The move comes as its export sector, one of the biggest drivers of growth, has been hurt by falling global demand. Policymakers have also found it tough to boost domestic consumption enough to offset a decline in foreign sales.
Downward pressure on the economy is increasing the government said in a statement issued after a cabinet meeting led by Premier Wen Jiabao.
It added: We must proactively take policies and measures to expand demand and to create a favourable policy environment for stable and relatively fast economic growth.
China's growth has been slowing in recent times. Its economy expanded by an annual rate of 8.1% in the first quarter, the slowest pace in almost three years.
The government has set a target of 7.5% growth in 2012, the lowest since 2004. However, there have been fears that China's economy may witness a bigger-than-expected slowdown in the near term.

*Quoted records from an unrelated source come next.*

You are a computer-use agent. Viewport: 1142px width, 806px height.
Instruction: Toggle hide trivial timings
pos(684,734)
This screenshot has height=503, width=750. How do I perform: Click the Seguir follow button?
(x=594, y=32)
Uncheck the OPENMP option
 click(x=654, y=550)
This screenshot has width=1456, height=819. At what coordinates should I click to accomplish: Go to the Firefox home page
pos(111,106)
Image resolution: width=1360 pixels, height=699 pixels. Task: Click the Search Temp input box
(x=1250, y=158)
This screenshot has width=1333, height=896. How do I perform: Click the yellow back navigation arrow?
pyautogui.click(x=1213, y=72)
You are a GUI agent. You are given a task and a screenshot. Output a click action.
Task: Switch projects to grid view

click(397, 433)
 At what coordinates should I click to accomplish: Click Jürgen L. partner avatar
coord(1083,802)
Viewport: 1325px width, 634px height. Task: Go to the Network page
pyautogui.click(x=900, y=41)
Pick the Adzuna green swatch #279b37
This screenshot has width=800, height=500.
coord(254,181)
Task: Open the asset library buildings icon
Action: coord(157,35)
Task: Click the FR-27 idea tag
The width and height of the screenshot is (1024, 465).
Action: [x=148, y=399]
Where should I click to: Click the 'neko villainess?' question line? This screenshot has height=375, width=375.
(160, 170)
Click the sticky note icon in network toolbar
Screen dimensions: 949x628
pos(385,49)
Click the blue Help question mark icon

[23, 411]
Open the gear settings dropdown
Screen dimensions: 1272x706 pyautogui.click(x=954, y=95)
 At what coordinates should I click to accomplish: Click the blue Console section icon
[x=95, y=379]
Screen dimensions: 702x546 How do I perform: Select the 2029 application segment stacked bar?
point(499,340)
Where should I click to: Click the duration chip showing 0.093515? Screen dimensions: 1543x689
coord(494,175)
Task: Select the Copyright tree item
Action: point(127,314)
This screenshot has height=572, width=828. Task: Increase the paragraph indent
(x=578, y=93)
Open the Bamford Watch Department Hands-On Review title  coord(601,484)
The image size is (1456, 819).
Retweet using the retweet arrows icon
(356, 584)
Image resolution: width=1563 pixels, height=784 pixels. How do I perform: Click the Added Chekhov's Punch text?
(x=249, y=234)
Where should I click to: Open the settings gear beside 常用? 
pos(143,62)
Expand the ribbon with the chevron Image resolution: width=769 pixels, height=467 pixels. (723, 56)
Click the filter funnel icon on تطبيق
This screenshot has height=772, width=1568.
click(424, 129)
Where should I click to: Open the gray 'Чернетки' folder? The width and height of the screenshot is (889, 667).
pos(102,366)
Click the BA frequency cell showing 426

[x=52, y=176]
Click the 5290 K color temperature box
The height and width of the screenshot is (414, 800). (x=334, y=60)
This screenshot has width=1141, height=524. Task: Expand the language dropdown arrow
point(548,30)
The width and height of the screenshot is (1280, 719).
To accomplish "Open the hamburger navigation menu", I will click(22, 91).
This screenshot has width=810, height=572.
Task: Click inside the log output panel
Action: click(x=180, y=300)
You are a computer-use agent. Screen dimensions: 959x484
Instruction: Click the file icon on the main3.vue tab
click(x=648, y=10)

Those fears have been fanned further in recent days as the Euro zone debt crisis has taken centre stage again after voters in Greece backed politicians who have voiced their opposition to state spending cuts.
There are concerns that as the debt crisis escalates, it may dent consumer sentiment in the region and further hurt demand for China's exports.
Triggered by fears of a slowdown in the economy, China has been easing its policies in a bid to sustain growth.
China's central bank has cut the reserve ratio requirement, the amount of money that banks need to hold in reserves, three times in the past six months.
The cuts give more money to banks to lend in the hope that increased lending will result in higher spending and boost domestic demand.